Gov. Nathan Deal’s proposed budget for the coming fiscal year continues an unfortunate path Georgia has been on since the start of the recession in 2008.
Its emphasis on more cuts to vital services threatens Georgia’s ability to create jobs and build a strong economy. If this budget goes into effect as proposed July 1, it will cut several hundred million dollars on top of the billions in cuts made over the past five years. The K-12 education funding formula alone is underfunded by over $1 billion. In many school districts teacher furloughs, larger class sizes, and shorter school days and years will continue.

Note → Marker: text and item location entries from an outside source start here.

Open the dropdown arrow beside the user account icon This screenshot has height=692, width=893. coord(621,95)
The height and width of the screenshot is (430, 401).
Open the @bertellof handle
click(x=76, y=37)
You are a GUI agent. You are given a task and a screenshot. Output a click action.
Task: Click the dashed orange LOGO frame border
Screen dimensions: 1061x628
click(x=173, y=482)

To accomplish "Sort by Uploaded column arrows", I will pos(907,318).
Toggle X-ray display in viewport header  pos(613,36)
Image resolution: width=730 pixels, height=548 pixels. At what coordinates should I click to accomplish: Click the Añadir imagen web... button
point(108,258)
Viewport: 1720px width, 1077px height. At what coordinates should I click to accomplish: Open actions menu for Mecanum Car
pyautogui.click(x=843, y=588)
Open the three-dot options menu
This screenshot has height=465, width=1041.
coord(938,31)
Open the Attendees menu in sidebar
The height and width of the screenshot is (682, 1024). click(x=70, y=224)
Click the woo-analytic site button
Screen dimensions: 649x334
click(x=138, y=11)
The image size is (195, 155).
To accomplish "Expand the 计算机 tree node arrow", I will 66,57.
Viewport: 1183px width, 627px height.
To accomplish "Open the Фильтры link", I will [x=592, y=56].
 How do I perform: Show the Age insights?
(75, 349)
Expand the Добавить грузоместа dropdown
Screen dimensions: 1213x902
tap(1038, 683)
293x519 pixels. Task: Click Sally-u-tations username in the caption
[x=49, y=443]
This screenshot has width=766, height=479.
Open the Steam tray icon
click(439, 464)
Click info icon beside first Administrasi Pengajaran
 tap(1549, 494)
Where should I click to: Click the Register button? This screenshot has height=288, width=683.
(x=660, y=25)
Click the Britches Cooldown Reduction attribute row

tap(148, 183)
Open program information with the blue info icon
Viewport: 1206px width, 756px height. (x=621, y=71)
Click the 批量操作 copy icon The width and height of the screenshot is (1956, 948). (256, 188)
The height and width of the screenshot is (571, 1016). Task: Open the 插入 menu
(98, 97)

There are a few bright spots in the budget, but not many. The governor did include funds from the Hospital Provider Fee to help avoid dramatic cuts to Medicaid that would have kept many Georgians from health care they need. Without the renewal of the fee,Georgia’s Medicaid budget would face a shortfall of $700 million. In addition, almost $41 million is included to fully fund the Education Equalization Grant program to assist school districts that serve poor communities.
The governor estimates revenue growth of 4.6 percent in the next budget year, but the problem is that it would take growth of 7 to 8 percent to balance the budget and take the much-needed step of significantly increasing the state’s rainy day fund to cushion future bad times. Without new sources of revenue additional cuts are likely in next year’s amended budget.